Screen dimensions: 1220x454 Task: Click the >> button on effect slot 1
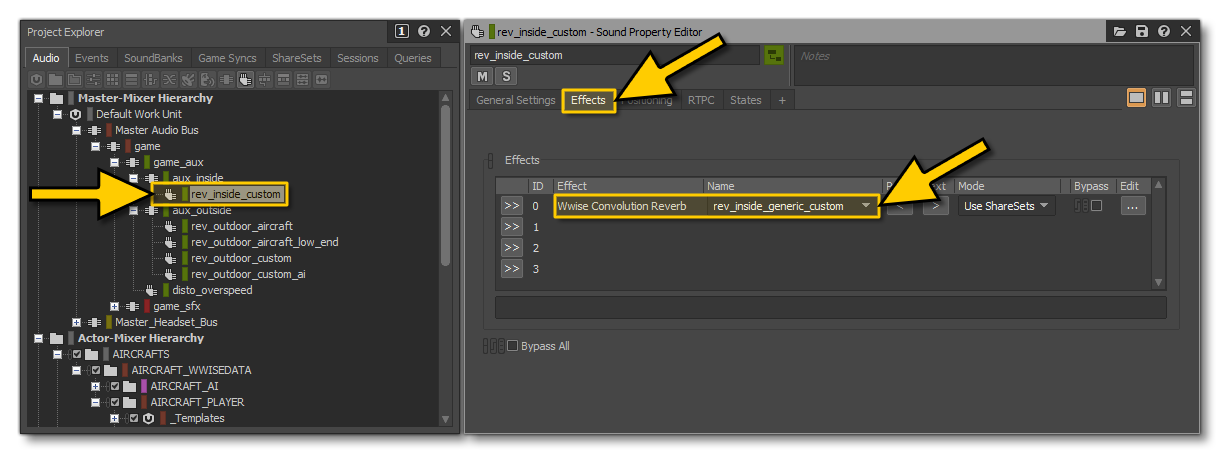511,227
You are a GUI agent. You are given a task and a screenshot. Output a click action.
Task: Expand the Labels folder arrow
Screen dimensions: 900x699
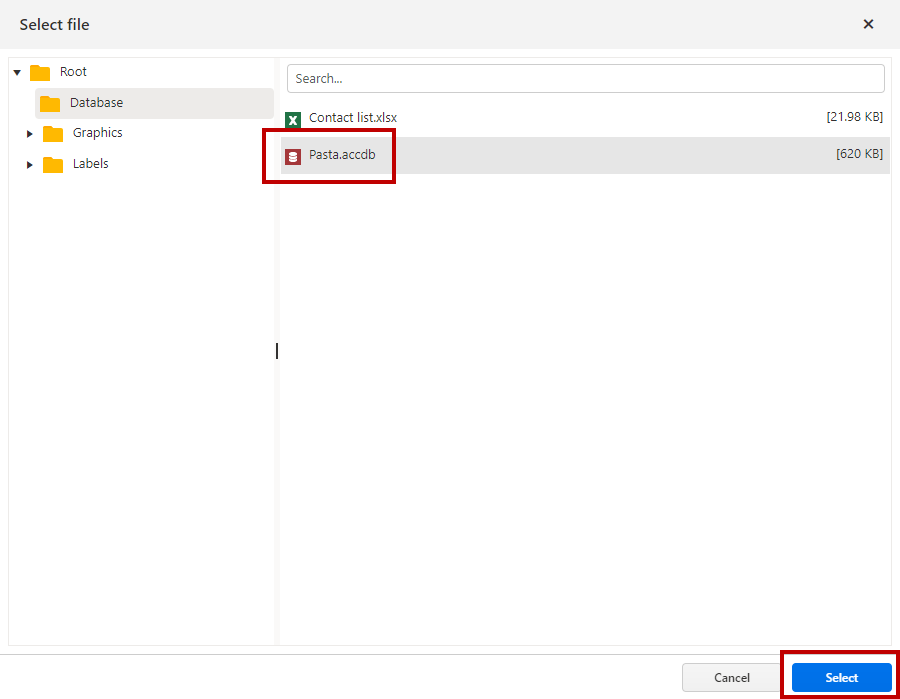(30, 164)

------------------------------

Set down every record once more, word for word, without pictures.

TASK OUTPUT
Screen dimensions: 1220x454 Task: Click the >> button on effect slot 1
511,227
You are a GUI agent. You are given a task and a screenshot. Output a click action.
Task: Expand the Labels folder arrow
Screen dimensions: 900x699
(30, 164)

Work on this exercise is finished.